> **Short problem**: Count the lines in the material below that contain the string "height". Reply with the number only.

[Text and element-pointing records]
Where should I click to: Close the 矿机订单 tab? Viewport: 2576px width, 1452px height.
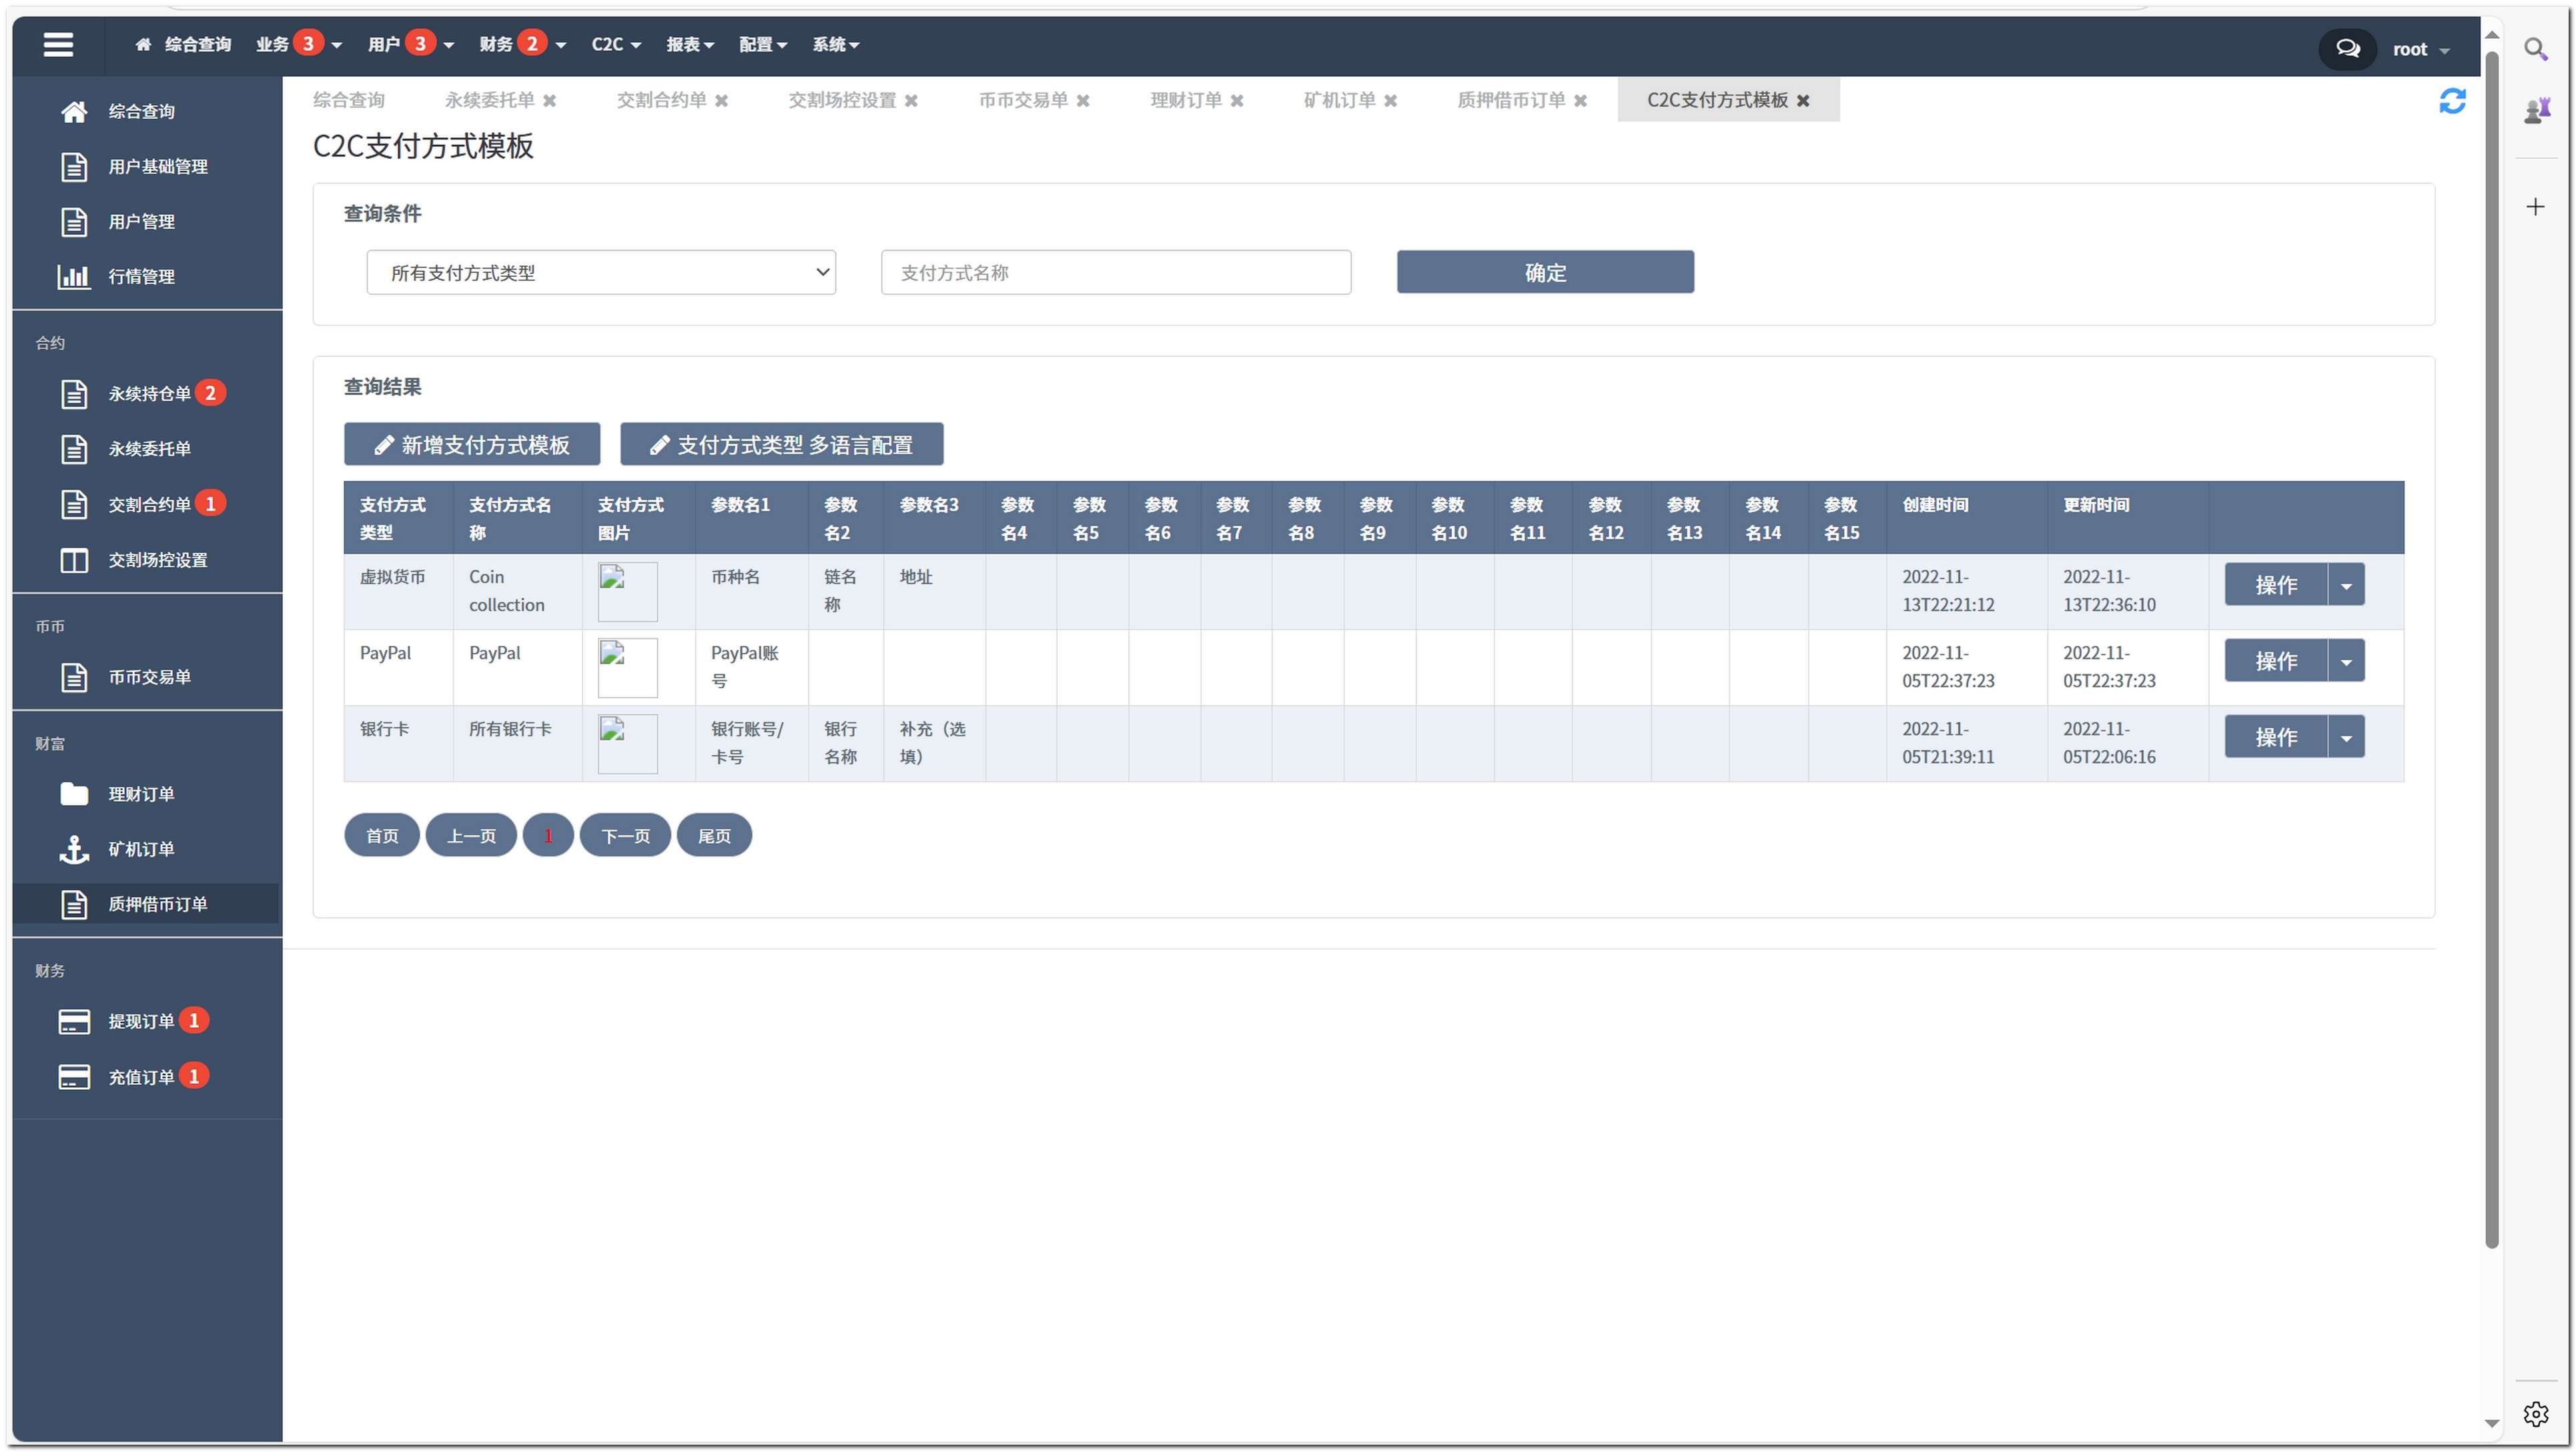pyautogui.click(x=1390, y=101)
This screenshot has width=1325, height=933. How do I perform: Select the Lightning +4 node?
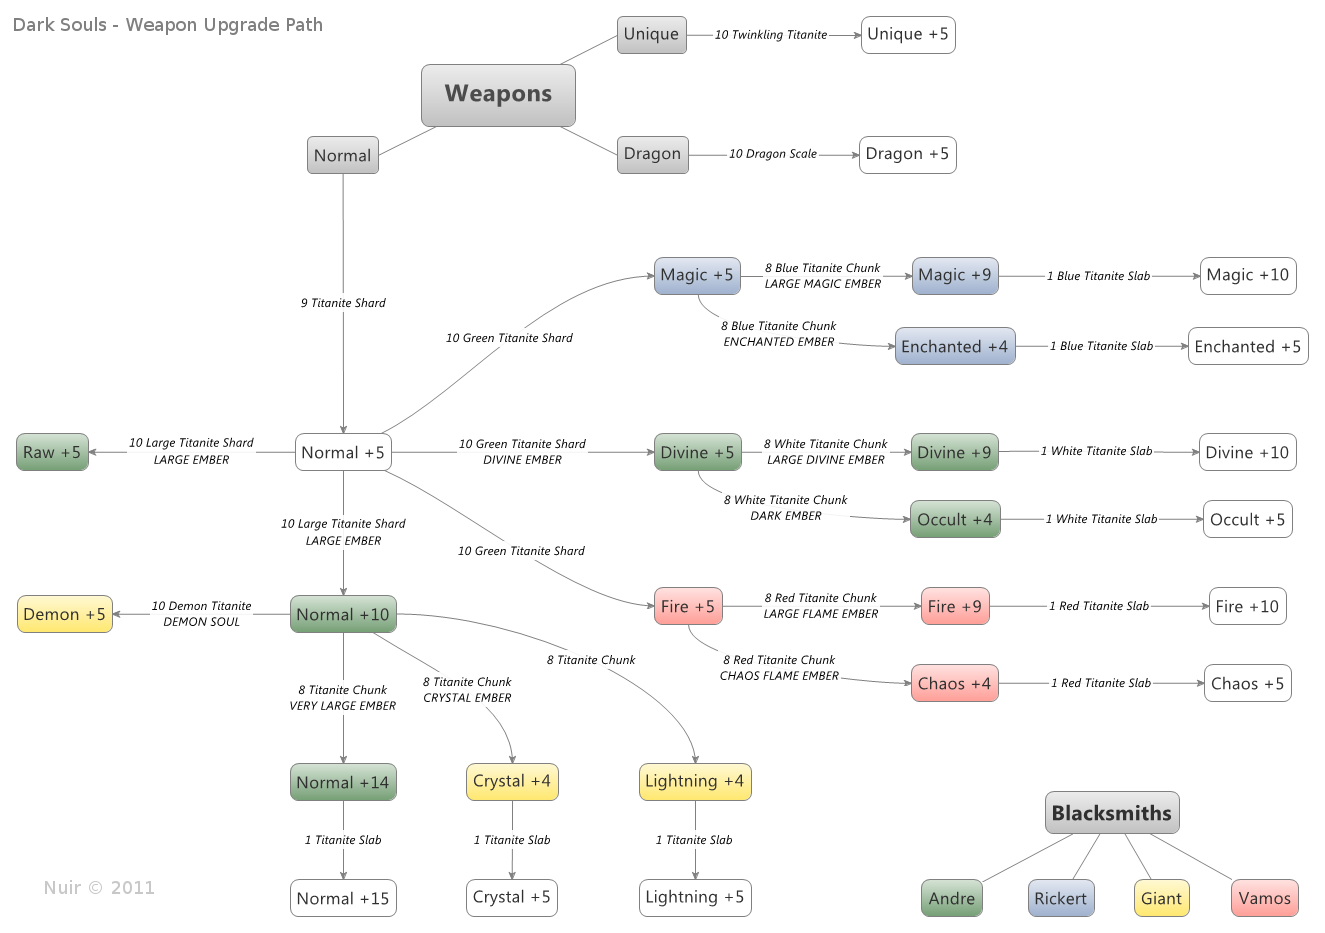coord(695,781)
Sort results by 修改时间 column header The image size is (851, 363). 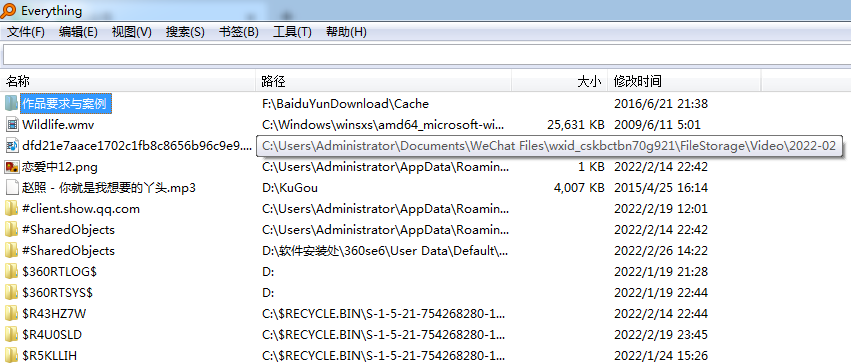click(x=684, y=82)
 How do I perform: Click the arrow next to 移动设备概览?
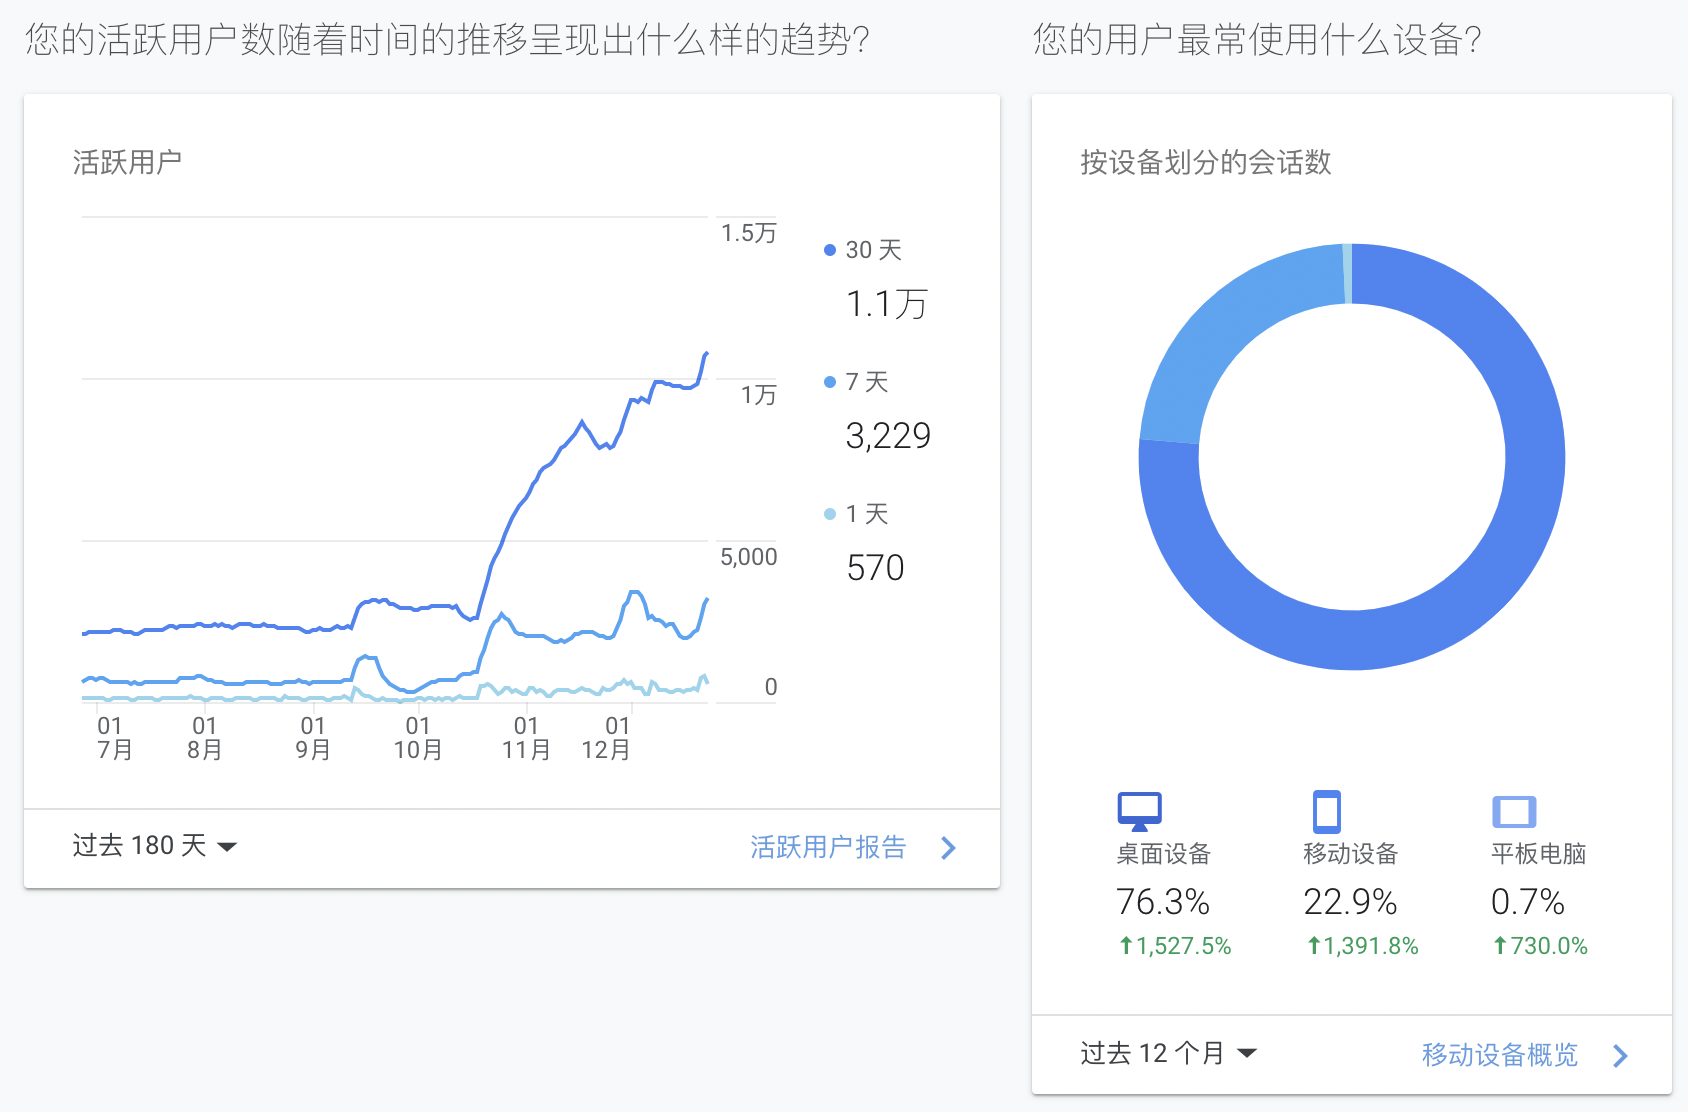point(1620,1055)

> **Output of the exercise**: 2